2009 hat der Patmos-Verlag das hier gezeigte Buch des holländischen Kardiologen und Medizinforschers Pim van Lommel heraus gebracht.

Damit geht der Facharzt mit den Ergebnissen und Erkenntnissen einer klinischen Studie an die Öffentlichkeit, die der Fachwelt schon 2001 vorgestellt worden war.

Lommel befragte rund 350 Klinik-Patienten, die nach Herzstillstand wiederbelebt worden waren. Die Erhebungen wurden in zehn Kliniken und über einen Zeitraum von vier Jahren durchgeführt.

Das Ergebnis: 62 Patienten oder 18 Prozent der Befragten berichteten von einer Nahtoderfahrung. Je jünger die Betroffenen, desto häufiger nannten sie unerklärliche Erlebnisse: 70 Prozent waren Kinder!

Die Patienten schilderten unterschiedliche Wahrnehmungen aus dem Raum zwischen Leben und Tod: Helles Licht am Ende eines Tunnels; wunderbare Musik; traumhafte Landschaften; das Gefühl tiefen inneren Friedens; seltener eine außerkörperliche Erfahrung, bei der sie sich selbst von oben sahen.

Als gesichert scheint zu gelten, dass diese Phänomene nicht nur bei Herzstillstand, sondern auch bei anderen todes-gefährlichen Erkrankungen auftreten.

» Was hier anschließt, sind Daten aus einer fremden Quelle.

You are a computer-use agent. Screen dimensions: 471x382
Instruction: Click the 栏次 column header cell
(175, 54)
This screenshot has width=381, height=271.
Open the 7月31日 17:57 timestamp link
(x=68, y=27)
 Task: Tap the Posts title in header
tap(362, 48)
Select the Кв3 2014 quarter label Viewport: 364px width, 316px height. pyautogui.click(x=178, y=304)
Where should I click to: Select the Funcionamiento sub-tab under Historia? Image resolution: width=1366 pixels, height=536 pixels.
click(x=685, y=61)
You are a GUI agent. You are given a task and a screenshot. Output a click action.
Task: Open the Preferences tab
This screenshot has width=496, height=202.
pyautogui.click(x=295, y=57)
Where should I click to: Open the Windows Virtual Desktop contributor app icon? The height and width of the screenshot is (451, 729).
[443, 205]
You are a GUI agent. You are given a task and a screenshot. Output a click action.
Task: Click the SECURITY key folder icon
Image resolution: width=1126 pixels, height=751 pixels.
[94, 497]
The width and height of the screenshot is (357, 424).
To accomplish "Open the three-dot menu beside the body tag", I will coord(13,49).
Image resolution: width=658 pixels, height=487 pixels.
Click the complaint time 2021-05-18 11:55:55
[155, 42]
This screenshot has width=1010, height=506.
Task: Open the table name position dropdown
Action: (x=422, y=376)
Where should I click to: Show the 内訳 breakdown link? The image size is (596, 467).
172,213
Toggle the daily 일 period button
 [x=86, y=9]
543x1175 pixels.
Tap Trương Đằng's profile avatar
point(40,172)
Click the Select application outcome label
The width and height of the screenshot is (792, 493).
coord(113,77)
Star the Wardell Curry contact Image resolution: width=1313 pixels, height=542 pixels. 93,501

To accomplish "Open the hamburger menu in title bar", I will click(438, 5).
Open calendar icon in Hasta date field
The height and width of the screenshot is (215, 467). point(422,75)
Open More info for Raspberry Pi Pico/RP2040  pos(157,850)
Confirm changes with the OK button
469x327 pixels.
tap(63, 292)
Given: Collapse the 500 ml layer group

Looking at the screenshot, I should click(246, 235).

Van Lommels Haupt-Erkenntnis lautet: das menschliche Bewusstsein kann nicht isoliert in einem einzelnen Gehirn lokalisiert sein.

Bei einem Herzstillstand wird ja das Gehirn nicht ausreichend mit Sauerstoff versorgt und deshalb ist der Mensch bewusst-los. Wenn er in diesem Zustand nun trotzdem erstaunliche Erlebnisse hat, muss seine Bewusst-heit von einer außerkörperlichen, noch unerforschten Dimension herrühren. Van Lommel nennt sie "das endlose Bewusstsein"!

Als Belege für den notwendigen Umdenkungsprozess in der schulmedizinischen Gehirnforschung und für konkrete Forschungsansätze benennt er 300 wissenschaftliche Arbeiten.  Insbesondere in der Quantenphysik sieht er die Erklärungsmodelle für Nahtoderfahrungen und eine neue Bewusstseinsdefinition.